7 Stress Relieving Foods to Try if You're Feeling Anxious
When work deadlines begin piling up and your social calendar is overbooked, who has time to create a meal plan? But when it comes to combating stress levels, what you eat may actually help relieve your tension.
Some foods may help stabilise blood sugar or, better yet, your emotional response. Here are 7 calming foods that may reduce stress and why they can help.
Green Plants & Vegetables
It's tempting to reach for a cheeseburger when you're stressed, but go green at lunch instead. "Green leafy vegetables like chlorella, spinach and kale contain folate, which produces dopamine, a pleasure-inducing brain chemical, helping you keep calm," Heather Mangieri, RDN, a spokesperson for the Academy of Nutrition and Dietetics, told Health.com
A 2022 study in the Journal of Affective Disorders that looked at over 14,500 people found a significant inverse relationship between depression and higher intake of selenium, zinc, and B vitamins, including folate. Meaning, less depression was seen with a higher intake of these vitamins and minerals.
And a 2018 study published in Frontiers in Psychology discovered that college students tended to feel calmer, happier, and more energetic on days they ate more fruits and veggies. It can be hard to tell which came first—upbeat thoughts or healthy eating—but the researchers found that healthy eating seemed to predict a positive mood the next day.
Sushi lovers, you're in luck. That seaweed wrapped around your spicy tuna roll has added benefits for relieving stress.
"Seaweed is rich in iodine and one of the few sources of this important mineral," Cynthia Sass, MPH, RD, Health's contributing nutrition editor, told Health. According to the NIH, seaweed is an excellent source of dietary iodine. "Too little iodine can trigger fatigue and depression, but just a quarter cup of seaweed salad can pack over 275% of the daily value," said Sass.
When you have an ongoing loop of negative thoughts playing in your mind, doing something repetitive with your hands may help silence your inner monologue. Think knitting or kneading bread—or even shelling nuts like pistachios or peanuts. The rhythmic moves can help you relax.
Plus, the added step of cracking open a shell slows down your eating, making pistachios a diet-friendly snack.
What's more, pistachios have heart-health benefits. A 2015 review in the British Journal of Nutrition highlighted that pistachios have a high antioxidant and anti-inflammatory potential.
"Eating pistachios may reduce acute stress by lowering blood pressure and heart rate," said Mangieri. "The nuts contain key phytonutrients that may provide antioxidant support for cardiovascular health."
Consuming regular portions of avocado might help shut down stress eating by filling your belly and making you feel more satisfied.

****

**What is required**
Extend the article on stress-relieving foods, starting after its last sentence about avocado.

****

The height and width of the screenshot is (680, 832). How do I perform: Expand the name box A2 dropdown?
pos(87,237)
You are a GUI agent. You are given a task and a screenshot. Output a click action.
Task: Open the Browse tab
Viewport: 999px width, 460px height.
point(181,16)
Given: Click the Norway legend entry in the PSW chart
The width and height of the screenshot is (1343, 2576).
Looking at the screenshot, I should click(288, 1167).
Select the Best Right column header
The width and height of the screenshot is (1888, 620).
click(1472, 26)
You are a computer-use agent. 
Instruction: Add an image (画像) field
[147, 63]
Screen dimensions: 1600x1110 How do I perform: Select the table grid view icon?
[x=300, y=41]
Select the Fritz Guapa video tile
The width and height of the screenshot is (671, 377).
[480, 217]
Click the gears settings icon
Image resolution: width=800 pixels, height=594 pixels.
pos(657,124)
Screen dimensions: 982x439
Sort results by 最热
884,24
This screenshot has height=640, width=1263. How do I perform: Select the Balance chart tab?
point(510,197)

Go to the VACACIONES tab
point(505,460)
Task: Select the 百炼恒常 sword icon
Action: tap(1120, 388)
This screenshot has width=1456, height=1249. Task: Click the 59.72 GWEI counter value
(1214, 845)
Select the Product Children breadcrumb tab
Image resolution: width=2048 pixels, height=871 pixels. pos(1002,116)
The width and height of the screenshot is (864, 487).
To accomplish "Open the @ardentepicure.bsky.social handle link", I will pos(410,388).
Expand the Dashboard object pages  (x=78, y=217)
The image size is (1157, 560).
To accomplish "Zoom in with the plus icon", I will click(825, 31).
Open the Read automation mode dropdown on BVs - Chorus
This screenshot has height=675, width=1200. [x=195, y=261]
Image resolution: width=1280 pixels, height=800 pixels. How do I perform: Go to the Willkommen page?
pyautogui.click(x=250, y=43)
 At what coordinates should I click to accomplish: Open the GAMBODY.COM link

****

**Exercise answer**
In a 2014 study published in Nutrient Journal, researchers had participants add half an avocado to their lunches, reducing their desire to eat more by 40% for the three hours following the midday meal. The participants reported an increase in satisfaction and a decrease in the desire to eat for three hours after eating the avocado.
Beets are high in folate, a vitamin that can play a role in relieving stress. According to Sass, one cup of beets supplies over 30% of the folate needed daily.
"Because of its link with the nervous system, too little folate has been known to trigger mental fatigue, forgetfulness, confusion, and insomnia," said Sass. "In addition, several common medications can deplete the body's supply of folate, including cholesterol-lowering drugs, anti-inflammatory drugs, diabetes medications, and birth control pills."
Rich in nutrients and antioxidants, blueberries are considered a powerhouse food.
"When you're stressed, there's a battle being fought inside you," said Mangieri. "The antioxidants and phytonutrients found in berries fight in your defence, helping improve your body's response to stress."
Research has also shown that people who eat blueberries experience a boost in natural killer cells, which is "a type of white blood cell that plays a vital role in immunity, critical for countering stress," explained Sass.
One medium-sized naval orange provides over half of the recommended dietary allowances established by the National Institutes of Health (NIH) for vitamin C. Researchers have recognised that vitamin C plays a role in the body's stress response, according to a 2020 study in the Journal of Thoracic Disease.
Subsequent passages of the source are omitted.